(Task description):
Could you copy out, word for word, everything in the material from the line containing "coordinates (694, 81)." down to the line containing "What do you see at coordinates (69, 382)", including both of those lines?

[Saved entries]
--- START ---

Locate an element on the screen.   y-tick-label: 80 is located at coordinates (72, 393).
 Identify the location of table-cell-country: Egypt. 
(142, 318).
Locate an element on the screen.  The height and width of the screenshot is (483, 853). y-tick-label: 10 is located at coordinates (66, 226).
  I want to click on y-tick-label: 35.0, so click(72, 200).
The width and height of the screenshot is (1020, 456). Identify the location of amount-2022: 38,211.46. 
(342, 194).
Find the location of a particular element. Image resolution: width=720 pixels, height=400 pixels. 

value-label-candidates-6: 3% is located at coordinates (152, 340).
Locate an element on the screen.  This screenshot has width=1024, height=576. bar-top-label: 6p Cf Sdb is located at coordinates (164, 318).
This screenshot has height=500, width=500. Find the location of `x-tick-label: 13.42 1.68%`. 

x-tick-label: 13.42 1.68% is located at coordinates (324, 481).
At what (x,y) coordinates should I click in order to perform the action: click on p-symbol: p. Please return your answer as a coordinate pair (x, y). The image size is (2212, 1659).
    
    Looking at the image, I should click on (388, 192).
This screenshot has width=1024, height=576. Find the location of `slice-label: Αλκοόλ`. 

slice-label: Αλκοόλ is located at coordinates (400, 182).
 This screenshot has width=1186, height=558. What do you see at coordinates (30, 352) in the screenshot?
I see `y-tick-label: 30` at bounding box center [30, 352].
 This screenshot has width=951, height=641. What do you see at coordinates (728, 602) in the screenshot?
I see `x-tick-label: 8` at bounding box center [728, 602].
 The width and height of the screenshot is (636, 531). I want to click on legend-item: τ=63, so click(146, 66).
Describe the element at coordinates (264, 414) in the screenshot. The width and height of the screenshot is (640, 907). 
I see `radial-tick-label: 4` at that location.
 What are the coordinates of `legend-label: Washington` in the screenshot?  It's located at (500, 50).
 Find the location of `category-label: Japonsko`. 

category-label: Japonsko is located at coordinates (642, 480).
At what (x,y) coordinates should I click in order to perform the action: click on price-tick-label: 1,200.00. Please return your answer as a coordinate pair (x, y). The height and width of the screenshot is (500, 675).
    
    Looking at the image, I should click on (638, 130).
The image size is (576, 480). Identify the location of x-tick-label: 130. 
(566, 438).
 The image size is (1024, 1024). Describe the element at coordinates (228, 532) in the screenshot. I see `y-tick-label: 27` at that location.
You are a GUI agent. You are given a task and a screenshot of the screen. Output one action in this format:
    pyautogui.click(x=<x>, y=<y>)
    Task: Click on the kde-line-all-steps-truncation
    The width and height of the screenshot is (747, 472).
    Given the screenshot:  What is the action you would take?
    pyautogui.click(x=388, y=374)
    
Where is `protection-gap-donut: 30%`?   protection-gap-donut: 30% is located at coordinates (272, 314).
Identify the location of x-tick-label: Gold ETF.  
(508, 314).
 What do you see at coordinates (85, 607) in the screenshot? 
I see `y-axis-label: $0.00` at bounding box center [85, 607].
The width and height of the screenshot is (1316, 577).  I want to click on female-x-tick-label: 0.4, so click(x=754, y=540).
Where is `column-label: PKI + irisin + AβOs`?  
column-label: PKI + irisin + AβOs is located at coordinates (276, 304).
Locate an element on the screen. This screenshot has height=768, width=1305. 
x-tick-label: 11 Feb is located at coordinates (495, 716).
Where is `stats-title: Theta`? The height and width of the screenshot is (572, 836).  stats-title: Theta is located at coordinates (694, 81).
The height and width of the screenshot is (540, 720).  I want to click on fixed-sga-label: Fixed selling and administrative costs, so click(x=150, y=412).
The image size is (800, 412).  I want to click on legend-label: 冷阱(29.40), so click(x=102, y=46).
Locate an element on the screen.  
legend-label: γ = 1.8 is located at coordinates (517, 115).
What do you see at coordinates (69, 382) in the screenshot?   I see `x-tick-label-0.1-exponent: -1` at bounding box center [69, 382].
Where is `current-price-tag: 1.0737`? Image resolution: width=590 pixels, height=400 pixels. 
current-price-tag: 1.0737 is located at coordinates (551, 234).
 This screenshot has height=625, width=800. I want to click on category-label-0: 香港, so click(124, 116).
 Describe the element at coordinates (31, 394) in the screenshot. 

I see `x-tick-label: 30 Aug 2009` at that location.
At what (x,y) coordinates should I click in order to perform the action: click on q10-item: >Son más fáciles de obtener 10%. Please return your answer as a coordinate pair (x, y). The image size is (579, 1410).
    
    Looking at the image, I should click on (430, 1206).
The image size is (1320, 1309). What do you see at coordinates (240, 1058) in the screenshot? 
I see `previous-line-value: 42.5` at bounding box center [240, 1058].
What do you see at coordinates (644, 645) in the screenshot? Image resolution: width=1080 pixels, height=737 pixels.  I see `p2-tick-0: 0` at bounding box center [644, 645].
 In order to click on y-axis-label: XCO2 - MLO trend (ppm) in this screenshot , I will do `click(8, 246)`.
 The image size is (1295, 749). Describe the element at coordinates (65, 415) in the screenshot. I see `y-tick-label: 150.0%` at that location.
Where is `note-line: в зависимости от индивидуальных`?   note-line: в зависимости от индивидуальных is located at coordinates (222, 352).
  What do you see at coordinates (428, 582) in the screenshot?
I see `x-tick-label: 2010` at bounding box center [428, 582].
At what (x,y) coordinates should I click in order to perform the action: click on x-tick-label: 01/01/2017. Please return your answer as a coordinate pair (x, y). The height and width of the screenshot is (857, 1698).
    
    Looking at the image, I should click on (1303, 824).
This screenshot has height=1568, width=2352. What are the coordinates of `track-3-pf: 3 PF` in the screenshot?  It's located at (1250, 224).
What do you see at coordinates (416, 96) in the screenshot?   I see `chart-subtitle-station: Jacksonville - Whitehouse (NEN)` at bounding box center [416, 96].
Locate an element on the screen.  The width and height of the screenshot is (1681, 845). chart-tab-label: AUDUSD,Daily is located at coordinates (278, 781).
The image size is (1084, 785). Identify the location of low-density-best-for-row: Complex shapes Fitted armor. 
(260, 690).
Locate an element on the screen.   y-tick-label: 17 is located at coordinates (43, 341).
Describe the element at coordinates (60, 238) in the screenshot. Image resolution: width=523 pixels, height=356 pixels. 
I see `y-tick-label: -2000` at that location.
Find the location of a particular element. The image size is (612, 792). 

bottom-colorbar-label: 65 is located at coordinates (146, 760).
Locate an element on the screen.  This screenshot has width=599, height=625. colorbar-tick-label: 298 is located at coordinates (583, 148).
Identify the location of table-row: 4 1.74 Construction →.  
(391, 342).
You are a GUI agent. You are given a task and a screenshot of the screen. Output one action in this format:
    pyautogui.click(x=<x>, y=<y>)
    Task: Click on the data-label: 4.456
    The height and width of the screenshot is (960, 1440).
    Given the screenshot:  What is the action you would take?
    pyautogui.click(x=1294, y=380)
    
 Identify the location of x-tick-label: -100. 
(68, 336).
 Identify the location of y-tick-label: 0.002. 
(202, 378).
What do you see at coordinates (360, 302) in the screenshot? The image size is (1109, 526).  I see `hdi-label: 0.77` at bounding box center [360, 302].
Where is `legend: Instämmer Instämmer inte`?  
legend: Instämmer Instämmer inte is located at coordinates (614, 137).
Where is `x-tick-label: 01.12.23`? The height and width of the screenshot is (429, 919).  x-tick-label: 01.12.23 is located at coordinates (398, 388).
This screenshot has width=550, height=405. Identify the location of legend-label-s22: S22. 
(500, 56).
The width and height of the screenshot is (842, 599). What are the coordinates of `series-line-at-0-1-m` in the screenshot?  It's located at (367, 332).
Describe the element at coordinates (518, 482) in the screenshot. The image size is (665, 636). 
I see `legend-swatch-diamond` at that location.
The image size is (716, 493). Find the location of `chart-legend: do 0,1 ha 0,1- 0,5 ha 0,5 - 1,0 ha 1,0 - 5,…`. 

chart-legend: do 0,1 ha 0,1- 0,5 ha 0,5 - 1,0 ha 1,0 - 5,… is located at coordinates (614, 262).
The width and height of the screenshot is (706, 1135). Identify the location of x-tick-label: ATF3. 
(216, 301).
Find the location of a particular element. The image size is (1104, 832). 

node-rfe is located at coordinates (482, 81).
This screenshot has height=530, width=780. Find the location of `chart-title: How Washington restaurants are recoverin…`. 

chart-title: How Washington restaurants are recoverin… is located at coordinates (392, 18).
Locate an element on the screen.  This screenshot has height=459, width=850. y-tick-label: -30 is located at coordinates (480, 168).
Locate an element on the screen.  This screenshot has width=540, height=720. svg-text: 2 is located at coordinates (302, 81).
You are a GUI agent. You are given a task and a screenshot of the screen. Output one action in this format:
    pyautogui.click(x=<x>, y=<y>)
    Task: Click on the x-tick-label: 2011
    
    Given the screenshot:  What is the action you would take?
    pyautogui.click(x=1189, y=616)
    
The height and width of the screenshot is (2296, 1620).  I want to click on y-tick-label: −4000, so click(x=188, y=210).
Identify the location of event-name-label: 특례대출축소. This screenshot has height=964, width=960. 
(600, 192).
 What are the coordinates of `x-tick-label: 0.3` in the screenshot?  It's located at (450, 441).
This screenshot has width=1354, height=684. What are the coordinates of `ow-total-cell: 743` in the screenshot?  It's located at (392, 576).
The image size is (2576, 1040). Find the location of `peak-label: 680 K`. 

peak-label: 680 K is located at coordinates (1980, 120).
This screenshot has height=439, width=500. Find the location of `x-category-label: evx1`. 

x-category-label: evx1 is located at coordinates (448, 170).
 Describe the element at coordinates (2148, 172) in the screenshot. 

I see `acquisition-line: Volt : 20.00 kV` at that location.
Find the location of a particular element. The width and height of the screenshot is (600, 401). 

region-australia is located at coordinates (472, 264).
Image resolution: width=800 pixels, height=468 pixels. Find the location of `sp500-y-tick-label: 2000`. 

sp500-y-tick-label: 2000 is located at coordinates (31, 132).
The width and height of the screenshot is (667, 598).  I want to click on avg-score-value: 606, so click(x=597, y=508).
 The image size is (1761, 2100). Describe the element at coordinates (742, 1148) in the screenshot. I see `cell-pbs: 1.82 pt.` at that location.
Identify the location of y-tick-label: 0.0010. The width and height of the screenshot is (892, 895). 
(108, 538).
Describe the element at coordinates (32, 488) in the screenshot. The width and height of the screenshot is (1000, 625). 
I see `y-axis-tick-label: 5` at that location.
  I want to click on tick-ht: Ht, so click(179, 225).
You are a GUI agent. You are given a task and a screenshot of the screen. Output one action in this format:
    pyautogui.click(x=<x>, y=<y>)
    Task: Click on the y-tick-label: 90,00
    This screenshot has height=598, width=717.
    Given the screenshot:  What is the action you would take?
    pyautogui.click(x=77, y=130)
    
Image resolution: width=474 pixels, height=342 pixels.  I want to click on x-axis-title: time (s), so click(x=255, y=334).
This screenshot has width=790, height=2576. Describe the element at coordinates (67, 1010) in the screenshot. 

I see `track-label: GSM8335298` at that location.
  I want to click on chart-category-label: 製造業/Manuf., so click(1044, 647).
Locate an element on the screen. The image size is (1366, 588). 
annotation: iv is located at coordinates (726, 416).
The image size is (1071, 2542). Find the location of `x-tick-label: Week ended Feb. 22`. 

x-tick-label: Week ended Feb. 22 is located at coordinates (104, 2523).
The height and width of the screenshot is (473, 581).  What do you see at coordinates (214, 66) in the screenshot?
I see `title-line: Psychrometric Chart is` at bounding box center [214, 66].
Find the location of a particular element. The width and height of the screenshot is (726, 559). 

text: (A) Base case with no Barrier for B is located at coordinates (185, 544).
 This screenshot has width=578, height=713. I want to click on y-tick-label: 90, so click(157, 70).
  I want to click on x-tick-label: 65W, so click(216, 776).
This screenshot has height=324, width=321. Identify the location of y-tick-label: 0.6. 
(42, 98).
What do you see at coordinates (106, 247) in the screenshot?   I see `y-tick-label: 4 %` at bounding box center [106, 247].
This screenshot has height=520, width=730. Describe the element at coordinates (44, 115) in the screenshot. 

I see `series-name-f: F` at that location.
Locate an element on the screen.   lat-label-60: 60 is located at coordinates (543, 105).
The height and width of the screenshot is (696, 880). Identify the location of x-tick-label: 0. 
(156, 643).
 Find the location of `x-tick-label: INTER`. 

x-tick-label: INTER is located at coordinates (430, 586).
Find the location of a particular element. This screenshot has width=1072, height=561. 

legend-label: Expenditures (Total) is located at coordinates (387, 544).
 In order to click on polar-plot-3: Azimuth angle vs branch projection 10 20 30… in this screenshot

--- END ---

(Task output):
Where is `stats-title: Theta`? The height and width of the screenshot is (572, 836).  stats-title: Theta is located at coordinates (694, 81).
The height and width of the screenshot is (540, 720).  I want to click on fixed-sga-label: Fixed selling and administrative costs, so click(x=150, y=412).
The image size is (800, 412).  I want to click on legend-label: 冷阱(29.40), so click(x=102, y=46).
Locate an element on the screen.  
legend-label: γ = 1.8 is located at coordinates (517, 115).
What do you see at coordinates (69, 382) in the screenshot?   I see `x-tick-label-0.1-exponent: -1` at bounding box center [69, 382].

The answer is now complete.